This week, we start with very important definitions that will change the way you look at things. These definitions are the beginning and end of HCI.
Read this class hand out and participate in the class activities with Lucy. Please answer questions sent by Lucy to participate in the class activities.
Interaction Design (ID)
In ID, we design interactive products or interaction for people.
In order to do this, we need know the people for whom we design the interactive products?
Sounds simple enough, so what HCI all about? Why do we need another subject for this?
The world you know can be very different from the world you see.
Suppose we want to develop a mobile banking application for the 2.5 billion people on Earth, we call the Unbanked population. Just think about the number of languages, behaviors, customs, cultures, traditions, and ethical issues that we have to cover. Before HCI, this sounds daunting, but after HCI, you will stand here feeling very confident to tacking this challenge.
Usability and User Experience
One of the big challenges of ID is predicting whether an interactive product would be successful or figuring out how to design a successful product.
Therefore, we need some guidance. We start with some basic concepts that we must know as a professional HCI consultant: Usability and User experience.
To put simply,
- Usability is about improving productivity of users in a safe environment, such as efficiency, effectiveness, and functionality.
- User experience came out recently as people become more expensive or valuable: we now care about how people feel who use machines.
We will learn later how we can improve and measure usability and user experience of interactive products.
Now, we can finally define what ID is more precisely.
ID is developing Usable products.
Usable means the interactive product must be:
- Easy to learn
- Efficient and effective to use
- Enjoyable to use
Now use these criteria to evaluate the following products. Are they usable? Use the terms to describe professionally.
Which is better in terms of “usable” and why?

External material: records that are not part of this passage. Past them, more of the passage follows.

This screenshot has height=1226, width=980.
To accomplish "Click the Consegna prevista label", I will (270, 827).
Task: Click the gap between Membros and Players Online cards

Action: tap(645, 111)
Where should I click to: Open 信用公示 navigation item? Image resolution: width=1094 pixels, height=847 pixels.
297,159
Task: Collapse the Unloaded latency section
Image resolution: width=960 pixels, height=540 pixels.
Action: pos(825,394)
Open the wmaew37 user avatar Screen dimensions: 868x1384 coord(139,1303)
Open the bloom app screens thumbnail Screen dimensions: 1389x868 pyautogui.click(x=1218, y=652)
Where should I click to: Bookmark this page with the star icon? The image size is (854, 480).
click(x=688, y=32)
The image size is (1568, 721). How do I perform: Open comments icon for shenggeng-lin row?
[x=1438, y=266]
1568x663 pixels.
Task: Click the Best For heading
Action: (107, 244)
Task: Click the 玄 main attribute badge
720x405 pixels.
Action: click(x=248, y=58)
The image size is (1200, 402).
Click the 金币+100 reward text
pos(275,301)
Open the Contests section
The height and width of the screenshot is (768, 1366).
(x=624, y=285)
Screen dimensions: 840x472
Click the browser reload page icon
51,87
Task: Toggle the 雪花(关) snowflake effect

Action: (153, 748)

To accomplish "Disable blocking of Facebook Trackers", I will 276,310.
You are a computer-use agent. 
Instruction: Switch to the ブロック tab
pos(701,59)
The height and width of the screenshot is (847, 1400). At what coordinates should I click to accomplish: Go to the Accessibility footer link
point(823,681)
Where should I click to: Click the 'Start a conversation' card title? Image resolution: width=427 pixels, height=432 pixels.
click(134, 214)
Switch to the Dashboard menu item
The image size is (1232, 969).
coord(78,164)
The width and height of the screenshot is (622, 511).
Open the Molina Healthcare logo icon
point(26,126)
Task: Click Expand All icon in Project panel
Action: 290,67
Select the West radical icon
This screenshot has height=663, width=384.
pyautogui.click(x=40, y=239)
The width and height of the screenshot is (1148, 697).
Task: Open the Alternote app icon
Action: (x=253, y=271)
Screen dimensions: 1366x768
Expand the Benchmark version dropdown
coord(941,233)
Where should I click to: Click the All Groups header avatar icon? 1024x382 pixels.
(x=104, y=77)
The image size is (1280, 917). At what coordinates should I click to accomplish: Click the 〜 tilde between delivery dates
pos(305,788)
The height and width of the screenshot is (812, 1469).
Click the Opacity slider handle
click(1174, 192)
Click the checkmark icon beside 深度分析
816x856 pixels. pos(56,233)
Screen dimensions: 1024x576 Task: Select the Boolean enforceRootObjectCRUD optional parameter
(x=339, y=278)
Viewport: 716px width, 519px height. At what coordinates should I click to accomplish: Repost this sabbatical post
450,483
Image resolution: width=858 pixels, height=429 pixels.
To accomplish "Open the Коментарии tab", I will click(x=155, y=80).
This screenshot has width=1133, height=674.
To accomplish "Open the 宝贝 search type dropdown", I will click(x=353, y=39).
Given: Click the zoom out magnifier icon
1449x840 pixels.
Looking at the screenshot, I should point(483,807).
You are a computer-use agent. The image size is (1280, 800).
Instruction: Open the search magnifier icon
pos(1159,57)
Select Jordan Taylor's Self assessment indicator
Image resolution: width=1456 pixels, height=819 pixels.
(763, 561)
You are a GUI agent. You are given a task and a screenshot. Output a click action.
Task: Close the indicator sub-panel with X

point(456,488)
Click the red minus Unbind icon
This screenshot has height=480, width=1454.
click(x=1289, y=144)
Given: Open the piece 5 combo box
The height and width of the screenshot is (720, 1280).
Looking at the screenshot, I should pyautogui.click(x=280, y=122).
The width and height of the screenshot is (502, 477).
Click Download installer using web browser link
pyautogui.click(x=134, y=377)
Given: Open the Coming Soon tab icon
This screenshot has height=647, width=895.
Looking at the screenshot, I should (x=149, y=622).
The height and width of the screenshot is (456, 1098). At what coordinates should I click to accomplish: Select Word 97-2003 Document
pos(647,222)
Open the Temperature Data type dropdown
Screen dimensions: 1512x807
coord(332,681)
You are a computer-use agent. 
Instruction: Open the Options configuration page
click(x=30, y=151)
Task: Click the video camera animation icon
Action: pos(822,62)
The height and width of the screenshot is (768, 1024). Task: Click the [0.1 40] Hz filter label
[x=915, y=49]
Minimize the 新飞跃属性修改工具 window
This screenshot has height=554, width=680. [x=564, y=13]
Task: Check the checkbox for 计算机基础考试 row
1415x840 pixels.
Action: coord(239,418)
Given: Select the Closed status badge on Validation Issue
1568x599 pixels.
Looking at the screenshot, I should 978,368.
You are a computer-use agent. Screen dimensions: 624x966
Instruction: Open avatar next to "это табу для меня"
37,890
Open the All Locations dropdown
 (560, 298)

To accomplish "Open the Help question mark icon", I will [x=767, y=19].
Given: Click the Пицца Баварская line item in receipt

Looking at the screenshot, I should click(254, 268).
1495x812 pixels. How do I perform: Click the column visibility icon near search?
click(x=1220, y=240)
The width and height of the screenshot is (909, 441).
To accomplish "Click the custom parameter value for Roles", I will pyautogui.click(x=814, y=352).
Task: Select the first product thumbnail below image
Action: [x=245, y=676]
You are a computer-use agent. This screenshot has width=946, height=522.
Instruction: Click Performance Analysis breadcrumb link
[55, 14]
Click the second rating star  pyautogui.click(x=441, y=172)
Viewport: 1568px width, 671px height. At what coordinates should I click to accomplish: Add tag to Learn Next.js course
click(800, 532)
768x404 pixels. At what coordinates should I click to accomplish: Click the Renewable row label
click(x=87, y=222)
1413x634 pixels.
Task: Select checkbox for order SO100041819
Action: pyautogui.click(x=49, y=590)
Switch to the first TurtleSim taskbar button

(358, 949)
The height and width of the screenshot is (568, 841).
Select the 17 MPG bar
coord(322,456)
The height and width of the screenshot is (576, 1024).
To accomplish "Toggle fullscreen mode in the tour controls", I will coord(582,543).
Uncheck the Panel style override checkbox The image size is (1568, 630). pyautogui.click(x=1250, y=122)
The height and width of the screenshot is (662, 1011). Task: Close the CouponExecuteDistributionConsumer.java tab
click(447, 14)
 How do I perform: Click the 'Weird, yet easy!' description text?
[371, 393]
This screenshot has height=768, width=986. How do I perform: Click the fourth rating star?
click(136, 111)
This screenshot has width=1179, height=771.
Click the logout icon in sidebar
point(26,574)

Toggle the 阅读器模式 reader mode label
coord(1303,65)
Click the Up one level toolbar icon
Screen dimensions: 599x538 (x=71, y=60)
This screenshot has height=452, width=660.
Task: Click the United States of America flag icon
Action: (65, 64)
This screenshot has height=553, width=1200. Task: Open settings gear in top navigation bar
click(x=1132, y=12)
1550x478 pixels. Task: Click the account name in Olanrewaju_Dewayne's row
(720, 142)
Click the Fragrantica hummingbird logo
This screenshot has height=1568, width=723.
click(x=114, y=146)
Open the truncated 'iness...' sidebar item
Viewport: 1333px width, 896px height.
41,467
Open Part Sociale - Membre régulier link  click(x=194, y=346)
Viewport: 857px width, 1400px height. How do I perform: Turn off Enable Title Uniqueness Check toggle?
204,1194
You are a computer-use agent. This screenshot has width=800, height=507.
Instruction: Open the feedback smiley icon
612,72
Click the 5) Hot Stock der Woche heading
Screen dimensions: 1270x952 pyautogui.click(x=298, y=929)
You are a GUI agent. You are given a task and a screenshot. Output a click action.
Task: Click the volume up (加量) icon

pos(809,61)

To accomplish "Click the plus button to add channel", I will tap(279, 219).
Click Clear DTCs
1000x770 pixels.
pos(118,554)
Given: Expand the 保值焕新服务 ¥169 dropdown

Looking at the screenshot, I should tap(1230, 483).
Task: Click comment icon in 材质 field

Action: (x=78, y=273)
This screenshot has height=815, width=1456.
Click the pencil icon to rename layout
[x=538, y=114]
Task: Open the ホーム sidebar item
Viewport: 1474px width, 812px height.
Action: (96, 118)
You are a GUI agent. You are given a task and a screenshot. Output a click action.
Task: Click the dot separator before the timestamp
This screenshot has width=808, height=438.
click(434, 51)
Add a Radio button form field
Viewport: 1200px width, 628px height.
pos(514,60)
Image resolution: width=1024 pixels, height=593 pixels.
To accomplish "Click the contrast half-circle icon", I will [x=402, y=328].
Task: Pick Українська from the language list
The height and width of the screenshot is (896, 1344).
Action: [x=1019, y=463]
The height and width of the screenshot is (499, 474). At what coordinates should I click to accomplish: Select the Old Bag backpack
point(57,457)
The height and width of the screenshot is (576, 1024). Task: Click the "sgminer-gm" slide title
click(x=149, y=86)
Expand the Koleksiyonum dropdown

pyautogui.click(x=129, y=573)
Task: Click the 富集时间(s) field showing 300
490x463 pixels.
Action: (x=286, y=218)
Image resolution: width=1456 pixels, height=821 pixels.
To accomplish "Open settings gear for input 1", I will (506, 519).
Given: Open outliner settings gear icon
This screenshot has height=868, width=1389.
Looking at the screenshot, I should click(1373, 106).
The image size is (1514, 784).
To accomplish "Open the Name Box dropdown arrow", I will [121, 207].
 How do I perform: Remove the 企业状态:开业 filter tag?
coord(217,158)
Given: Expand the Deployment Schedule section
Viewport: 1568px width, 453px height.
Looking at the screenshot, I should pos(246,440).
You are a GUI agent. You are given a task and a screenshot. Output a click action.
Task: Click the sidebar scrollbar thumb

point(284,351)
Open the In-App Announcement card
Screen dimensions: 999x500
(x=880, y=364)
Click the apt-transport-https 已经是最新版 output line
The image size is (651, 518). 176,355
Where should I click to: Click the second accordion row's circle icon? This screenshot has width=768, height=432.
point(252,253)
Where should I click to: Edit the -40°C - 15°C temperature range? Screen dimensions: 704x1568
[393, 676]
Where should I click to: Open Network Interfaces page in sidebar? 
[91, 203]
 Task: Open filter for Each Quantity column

We could say the TiVo remote so much better because it is peanut shaped to fit in hand: ergonomic, comfortable, enjoyable to hold. The buttons as logically laid out, color-coded, and have distinctive shaped: easy to learn and easy to locate buttons (efficient).
Why was the iPod user experience such a success?
The designers focused on quality user experience from the start resulting in simple and elegant design, distinct brand, pleasurable user experience becoming a fashion item with catchy names, cool looks and styles.